The Hebrew word “zakar” (remember) in this verse has the significance of “causing to remember, mentioning, recalling, reminding, recording.” In other words, it’s not that God CANNOT remember, it’s that He CHOOSES NOT TO remember.

2 Corinthians 5:10 tells us that Christians will have their deeds, both good and bad, evaluated at the Judgment Seat of Christ. That means that God will obviously remember our bad deeds in a LITERAL sense, but He will not remember them in a JUDICIAL sense. He has chosen to eternally erase the consequences of actions that we have repented of!

NEITHER IS IT PROFITABLE! In fact, remembering our past failures causes us to ...

  • express gratitude to God
  • extinguish pride in ourselves
  • exhibit grace to others

HOW CAN I HANDLE MEMORIES OF A PAST HURT?

  1. Do not cultivate the memories.
  2. Recall your own failures.
  3. Remember your decision to forgive.
  4. Realize that healing memories takes time.
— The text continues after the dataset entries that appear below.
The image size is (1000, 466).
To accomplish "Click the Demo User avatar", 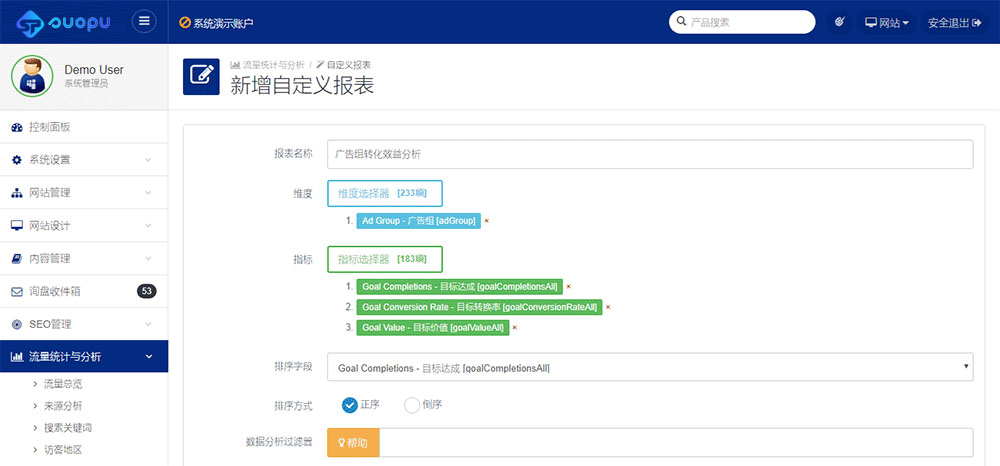I will (x=32, y=77).
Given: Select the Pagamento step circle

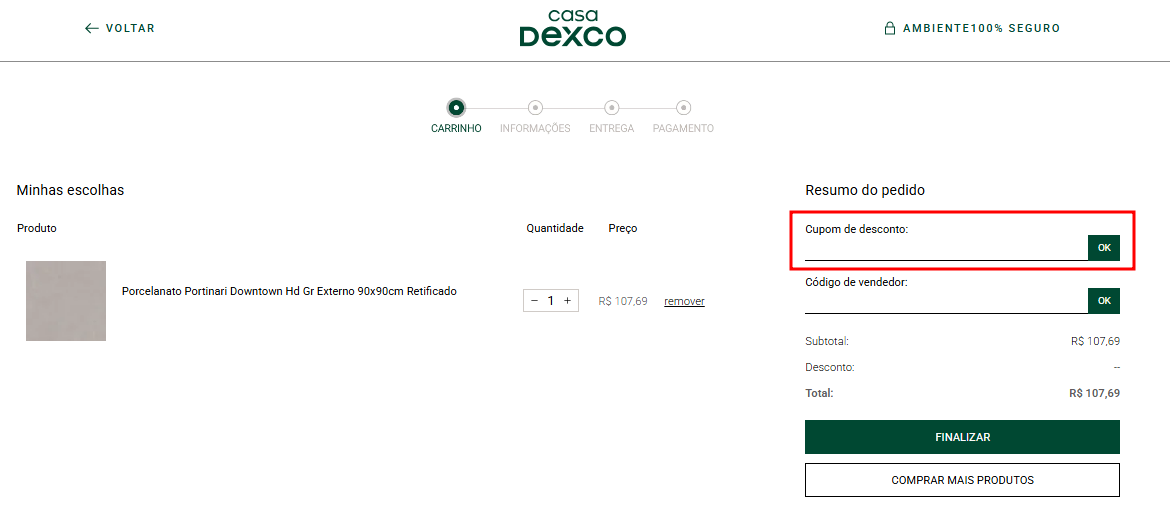Looking at the screenshot, I should pos(683,108).
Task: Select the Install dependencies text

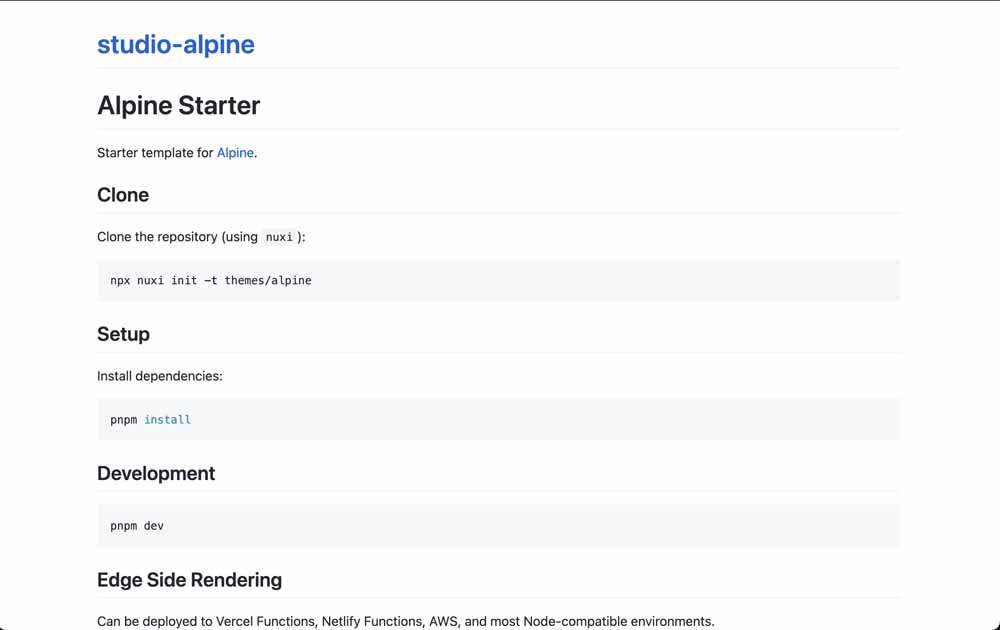Action: click(x=160, y=376)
Illustration: Corrie Ten Boom (author of “The Hiding Place”) had been unable to forget an atrocity committed against her while she had been a prisoner of the Nazis in a concentration camp during World War II. For years she was even robbed of sleep, just
thinking about the event. She finally sought counsel from a pastor who said, “Up in that church tower is a bell which is rung by pulling on a rope. But do you know what? After the sexton let’s go of the rope, the bell keeps on swinging. First ding, then dong. Slower and slower until there’s a final dong and it stops. The same thing is true of forgiveness. When we forgive, we take our hand off the rope. But if we’ve been tugging at our grievances for a long time, we mustn’t be surprised if the old angry thoughts keep coming for a while. They’re just the ding-dongs of the old bell slowing down. But once the force– your will – has gone out of them, the thoughts will diminish in frequency and intensity.”

LET GO OF THE ROPE THROUGH FORGIVENESS!